With such challenges ahead, experts in the field are extracting valuable information from the data and employing predictive analytical algorithms to generate game-changing insights for their clients. With the use of powerful data crunching algorithms, new set of relationships are being uncovered to combat lethal diseases, terror plots and criminal activities. Business-oriented organizations are harnessing the power of analytics to forecast their growth, emerging trends and future business opportunities. Retail organizations are using analytics software packages specially designed to manage store operations such as inventory management, stock optimization and consumer behavior. Marketing professionals are leveraging it for predicting sales, promotion modeling and improve their brand positioning.

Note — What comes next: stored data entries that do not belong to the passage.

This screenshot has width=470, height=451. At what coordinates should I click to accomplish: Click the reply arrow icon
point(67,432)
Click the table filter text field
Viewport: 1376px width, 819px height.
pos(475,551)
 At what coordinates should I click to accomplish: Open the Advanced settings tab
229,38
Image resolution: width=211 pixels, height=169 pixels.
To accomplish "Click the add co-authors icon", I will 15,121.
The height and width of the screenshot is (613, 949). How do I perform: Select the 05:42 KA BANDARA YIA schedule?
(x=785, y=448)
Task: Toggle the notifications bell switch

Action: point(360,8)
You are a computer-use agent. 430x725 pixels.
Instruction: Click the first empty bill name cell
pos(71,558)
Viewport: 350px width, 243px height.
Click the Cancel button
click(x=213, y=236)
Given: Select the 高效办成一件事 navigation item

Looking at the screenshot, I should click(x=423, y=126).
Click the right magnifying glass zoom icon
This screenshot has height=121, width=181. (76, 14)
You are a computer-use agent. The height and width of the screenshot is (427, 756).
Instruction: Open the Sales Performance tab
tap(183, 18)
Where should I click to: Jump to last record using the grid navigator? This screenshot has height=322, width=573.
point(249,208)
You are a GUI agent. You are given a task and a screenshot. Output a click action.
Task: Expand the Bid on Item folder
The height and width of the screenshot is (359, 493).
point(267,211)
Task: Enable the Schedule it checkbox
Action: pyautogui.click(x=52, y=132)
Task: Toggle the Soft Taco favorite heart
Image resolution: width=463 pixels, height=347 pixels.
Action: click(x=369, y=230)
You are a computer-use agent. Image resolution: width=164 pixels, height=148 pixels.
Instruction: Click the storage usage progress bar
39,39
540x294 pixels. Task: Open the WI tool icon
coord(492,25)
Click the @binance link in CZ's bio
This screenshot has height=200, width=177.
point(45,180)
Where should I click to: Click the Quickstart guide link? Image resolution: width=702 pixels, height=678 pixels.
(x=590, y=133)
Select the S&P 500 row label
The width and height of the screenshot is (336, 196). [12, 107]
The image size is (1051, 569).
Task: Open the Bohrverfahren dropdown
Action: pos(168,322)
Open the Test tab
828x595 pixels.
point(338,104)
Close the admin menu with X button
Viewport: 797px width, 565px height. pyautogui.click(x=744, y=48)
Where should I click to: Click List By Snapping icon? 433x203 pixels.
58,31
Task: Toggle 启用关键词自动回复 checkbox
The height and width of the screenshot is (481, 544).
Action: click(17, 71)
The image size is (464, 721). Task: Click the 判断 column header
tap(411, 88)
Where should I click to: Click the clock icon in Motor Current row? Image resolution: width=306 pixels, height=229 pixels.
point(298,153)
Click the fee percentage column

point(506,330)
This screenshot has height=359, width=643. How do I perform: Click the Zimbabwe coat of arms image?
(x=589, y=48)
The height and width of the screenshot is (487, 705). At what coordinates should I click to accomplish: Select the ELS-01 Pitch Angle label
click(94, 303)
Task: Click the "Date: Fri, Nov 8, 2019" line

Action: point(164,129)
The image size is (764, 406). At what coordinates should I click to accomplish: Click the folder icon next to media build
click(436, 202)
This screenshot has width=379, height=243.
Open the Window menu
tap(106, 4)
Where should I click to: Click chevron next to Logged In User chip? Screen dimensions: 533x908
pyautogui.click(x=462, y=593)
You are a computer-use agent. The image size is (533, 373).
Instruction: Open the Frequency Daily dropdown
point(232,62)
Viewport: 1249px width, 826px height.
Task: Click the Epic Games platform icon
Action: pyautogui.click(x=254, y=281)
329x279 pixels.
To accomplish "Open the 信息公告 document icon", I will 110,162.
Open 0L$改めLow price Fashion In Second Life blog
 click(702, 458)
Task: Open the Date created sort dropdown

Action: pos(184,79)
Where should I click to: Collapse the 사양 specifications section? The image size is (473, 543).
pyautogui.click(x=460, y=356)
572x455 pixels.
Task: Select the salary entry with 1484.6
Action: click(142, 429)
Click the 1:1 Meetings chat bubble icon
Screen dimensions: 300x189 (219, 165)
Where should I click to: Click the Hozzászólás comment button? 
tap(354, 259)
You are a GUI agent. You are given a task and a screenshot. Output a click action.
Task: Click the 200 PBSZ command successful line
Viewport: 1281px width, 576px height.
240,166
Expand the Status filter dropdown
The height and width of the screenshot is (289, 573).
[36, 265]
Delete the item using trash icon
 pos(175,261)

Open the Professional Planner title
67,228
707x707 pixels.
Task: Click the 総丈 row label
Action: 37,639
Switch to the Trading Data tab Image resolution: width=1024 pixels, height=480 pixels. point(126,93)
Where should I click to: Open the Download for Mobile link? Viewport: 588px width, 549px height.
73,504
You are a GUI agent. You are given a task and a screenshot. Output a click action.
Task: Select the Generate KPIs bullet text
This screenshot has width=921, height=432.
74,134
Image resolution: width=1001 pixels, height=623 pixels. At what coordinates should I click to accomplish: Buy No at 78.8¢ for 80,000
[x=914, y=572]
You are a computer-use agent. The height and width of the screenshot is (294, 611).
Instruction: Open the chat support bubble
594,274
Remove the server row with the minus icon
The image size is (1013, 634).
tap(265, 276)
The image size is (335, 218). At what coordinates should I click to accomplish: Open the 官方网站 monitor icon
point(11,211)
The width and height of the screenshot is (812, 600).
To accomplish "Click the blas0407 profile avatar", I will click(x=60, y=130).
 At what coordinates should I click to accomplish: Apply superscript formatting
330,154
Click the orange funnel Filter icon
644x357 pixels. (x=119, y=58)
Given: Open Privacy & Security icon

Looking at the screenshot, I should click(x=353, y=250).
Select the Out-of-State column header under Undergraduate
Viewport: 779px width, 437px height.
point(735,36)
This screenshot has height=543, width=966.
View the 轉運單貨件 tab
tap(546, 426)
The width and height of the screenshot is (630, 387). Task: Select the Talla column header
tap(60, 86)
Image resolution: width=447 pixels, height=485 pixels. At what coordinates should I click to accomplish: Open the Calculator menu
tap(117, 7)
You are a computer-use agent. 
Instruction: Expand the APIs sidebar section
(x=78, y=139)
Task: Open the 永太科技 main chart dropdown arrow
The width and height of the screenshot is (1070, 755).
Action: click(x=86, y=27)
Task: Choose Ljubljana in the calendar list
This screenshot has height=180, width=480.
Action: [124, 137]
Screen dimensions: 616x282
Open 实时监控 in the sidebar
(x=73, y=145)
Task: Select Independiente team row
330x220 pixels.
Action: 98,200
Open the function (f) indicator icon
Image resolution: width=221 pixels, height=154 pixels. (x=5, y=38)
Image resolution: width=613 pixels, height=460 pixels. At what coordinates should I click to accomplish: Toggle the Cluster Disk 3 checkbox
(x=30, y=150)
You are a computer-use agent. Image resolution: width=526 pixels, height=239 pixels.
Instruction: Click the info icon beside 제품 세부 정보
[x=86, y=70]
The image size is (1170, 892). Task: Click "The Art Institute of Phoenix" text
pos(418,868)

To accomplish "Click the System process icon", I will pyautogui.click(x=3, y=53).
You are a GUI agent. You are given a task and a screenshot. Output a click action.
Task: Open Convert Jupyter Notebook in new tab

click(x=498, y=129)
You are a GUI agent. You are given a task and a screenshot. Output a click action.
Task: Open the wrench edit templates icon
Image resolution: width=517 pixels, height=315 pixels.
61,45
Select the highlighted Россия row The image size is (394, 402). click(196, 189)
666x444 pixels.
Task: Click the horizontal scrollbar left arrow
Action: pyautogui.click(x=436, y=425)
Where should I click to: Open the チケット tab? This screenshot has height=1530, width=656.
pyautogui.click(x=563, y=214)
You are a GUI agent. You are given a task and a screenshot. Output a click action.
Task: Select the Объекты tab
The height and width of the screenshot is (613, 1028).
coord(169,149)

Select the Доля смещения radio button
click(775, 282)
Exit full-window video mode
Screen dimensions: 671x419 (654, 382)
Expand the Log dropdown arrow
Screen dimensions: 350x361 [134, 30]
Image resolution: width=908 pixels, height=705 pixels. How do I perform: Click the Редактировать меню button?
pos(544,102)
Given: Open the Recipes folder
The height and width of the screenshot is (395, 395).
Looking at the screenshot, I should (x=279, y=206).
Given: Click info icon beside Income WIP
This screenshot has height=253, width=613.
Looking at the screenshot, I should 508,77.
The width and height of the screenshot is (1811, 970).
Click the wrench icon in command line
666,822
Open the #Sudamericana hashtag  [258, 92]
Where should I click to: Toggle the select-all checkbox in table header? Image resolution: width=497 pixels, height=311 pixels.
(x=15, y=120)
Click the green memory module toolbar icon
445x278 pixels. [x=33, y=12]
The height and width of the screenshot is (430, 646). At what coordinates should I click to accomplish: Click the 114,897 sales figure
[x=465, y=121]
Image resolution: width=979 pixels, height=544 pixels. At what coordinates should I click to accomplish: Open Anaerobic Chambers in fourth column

Financial experts are using it to track the markets, predict the stock prices and credit-risk analysis, etc. Scientists are using big data algorithms to solve complicated problems in astrophysics, biology and environmental research.

Big data analytics is not just the analysis of large and complex data; there are various aspects to it. There are several types of technologies that work together which helps in getting most value from the data. Some of these main technologies include: data management which covers the aspect of making the available data reliable and of the highest possible quality adhering to the quality standards throughout the organization; data mining is examining large amounts of data to discover patterns which can be used in further analysis, helping in answering complex business questions; Hadoop is a software framework used to run applications on clustered commodity hardware, its distributed computing model enables faster processing of the big data; in-memory analytics caters to decreasing the data prep and analytical processing latencies by the analysis of the data directly from the system memory; predictive analytics uses historical data to predict the likelihoods of the future outcomes by the use of statistical algorithms and machine learning techniques; and lastly, text mining deals with the analysis of the text data which is sourced through the emails, blogs, surveys, twitter feeds or any other social media data, and this data is then processed and analyzed through the machine learning and the natural language processing techniques.

There are various data mining techniques which help in the meaningful and application-based analysis of the big data. Association, classification, clustering, prediction and decision tree are some sort after data mining techniques. These techniques are being widely used in various domains such as travel and hospitality, retail, health care and public sector. Big data analytics gives the businesses a potential to collect customer data, analyze it and provide insights as to where the business opportunity lies, which segments to targets, what products to sell; similarly, in the healthcare industry, it helps in analyzing large amounts of patient records which help in providing immediate lifesaving diagnosis and treatment options. In the public sector, it helps in various aspects of governance, one of its examples being crime monitoring and prevention by effective monitoring and analysis of the crime-related data coming from previous crime scenarios, surveillance-related data, etc.

1.8 Conclusion

In this chapter, we briefly introduced and explained some of the ‘next generation’ smart technologies along with their potential areas of application. In the remaining part of the book, we attempt to present detailed insights about the manner in which some of these technologies are expected to impact key areas like security, agriculture, manufacturing, healthcare, transportation, education, retail, insurance, banking and financial services etc. in the Indian context. The book also throws light on the challenges posed while adapting these technologies accompanied by some recommendations to overcome them. Some important concerns related to the development and deployment of such large-scale technology platforms have also been discussed in a very simple and lucid language.